──────── Source data

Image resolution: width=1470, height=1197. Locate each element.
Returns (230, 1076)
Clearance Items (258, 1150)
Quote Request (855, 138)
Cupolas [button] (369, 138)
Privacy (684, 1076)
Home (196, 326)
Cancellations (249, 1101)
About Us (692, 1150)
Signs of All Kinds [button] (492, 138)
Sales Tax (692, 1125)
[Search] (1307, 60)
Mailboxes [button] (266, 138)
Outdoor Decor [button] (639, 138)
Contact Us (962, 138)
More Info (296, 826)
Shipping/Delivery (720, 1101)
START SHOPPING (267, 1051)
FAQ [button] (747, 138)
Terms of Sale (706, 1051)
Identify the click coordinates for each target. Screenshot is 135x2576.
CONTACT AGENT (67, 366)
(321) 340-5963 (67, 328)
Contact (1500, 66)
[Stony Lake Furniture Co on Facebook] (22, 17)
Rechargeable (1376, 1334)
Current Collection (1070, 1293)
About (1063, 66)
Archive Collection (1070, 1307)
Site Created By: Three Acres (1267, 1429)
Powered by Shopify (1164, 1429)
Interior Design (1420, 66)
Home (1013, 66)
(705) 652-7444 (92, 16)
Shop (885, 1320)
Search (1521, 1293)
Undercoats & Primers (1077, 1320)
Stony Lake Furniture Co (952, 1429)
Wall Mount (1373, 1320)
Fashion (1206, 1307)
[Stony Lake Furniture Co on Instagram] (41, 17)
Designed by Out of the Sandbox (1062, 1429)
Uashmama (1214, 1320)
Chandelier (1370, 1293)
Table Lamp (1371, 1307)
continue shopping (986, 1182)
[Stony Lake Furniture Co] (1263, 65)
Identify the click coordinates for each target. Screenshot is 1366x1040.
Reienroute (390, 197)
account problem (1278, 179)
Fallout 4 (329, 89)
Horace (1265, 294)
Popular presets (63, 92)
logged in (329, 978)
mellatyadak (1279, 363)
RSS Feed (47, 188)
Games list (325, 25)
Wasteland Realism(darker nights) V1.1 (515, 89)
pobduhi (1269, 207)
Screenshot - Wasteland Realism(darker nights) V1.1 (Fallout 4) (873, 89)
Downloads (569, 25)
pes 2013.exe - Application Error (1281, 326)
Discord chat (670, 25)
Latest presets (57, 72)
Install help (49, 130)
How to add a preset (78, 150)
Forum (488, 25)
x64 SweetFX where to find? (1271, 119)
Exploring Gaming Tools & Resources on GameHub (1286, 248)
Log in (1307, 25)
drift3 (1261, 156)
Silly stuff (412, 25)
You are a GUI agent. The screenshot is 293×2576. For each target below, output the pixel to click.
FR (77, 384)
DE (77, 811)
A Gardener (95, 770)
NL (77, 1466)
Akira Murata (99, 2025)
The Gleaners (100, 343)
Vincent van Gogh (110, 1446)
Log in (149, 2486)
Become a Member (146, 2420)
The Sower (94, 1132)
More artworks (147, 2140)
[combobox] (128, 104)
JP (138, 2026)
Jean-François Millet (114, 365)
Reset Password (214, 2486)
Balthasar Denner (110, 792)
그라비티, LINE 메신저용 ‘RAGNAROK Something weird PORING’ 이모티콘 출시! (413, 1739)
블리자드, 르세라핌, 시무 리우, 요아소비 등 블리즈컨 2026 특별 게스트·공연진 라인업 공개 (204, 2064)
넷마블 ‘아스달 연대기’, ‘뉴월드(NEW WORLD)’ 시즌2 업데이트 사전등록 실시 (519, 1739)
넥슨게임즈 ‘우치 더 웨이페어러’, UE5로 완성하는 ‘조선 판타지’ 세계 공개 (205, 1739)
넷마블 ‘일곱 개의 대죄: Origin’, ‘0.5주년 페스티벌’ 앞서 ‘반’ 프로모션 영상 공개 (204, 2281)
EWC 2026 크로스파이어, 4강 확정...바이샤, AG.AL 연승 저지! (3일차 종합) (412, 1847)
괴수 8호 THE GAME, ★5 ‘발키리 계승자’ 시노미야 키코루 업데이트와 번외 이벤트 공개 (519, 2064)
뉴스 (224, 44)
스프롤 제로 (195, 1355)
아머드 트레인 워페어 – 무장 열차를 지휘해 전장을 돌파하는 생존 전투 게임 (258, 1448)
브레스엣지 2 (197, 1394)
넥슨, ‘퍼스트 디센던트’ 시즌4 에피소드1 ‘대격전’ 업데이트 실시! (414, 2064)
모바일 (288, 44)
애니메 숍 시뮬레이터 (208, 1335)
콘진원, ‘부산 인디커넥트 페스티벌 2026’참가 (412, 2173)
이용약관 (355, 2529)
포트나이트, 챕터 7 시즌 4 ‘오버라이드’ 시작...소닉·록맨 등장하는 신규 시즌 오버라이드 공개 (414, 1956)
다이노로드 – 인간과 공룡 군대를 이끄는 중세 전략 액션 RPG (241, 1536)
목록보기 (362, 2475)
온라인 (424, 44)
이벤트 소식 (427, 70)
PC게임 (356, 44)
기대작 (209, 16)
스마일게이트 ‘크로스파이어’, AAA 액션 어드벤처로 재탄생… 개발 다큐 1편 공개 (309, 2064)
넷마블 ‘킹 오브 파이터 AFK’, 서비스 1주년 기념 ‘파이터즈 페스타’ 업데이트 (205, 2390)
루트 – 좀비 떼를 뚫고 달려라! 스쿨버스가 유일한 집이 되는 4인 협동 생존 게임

────────────────

Aim of the task –
Copy each line of the records above that carries the word "nights".

Task output –
Wasteland Realism(darker nights) V1.1 (515, 89)
Screenshot - Wasteland Realism(darker nights) V1.1 (Fallout 4) (873, 89)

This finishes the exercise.